We follow the [Semantic Versioning 2.0.0](http://semver.org/) format.

## v4.5.___ - 2025-___ - [PR#1379](https://github.com/NOAA-OWP/inundation-mapping/pull/1379)

There are many sites in non-CONUS regions (AK, PR, HI) where we would like to run CatFIM but they are being excluded because they are not NWM forecast points.

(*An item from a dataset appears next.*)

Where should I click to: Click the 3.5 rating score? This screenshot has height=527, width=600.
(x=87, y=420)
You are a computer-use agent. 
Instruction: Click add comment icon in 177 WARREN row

This update brings back the double API pull and adds in some code to filter out duplicate (and NULL) lids from the metadata lists.

### Additions
- `inundation-mapping/tools/catfim/vis_categorical_fim.py`: Functions for reading in, processing, and visualizing CatFIM results.
- `inundation-mapping/tools/catfim/notebooks/vis_catfim_cross_section.ipynb`: A new Jupyter notebook for viewing and analyzing CatFIM results.
- `inundation-mapping/tools/catfim/notebooks/eval_catfim_metadata.ipynb`: A new Jupyter notebook for evaluating metadata and results from CatFIM runs.
- `inundation-mapping/tools/catfim/notebooks/.ipynb_checkpoints/vis_catfim_cross_section-checkpoint.ipynb`: Checkpoint file.
- `inundation-mapping/tools/catfim/notebooks/.ipynb_checkpoints/eval_catfim_metadata-checkpoint.ipynb`: Checkpoint file.

### Changes

- `inundation-mapping/tools/catfim/generate_categorical_fim_flows.py`: Re-implements the dual API call and filters out duplicate sites.


<br/><br/>

## v4.5.13.1 - 2024-12-13 - [PR#1361](https://github.com/NOAA-OWP/inundation-mapping/pull/1361)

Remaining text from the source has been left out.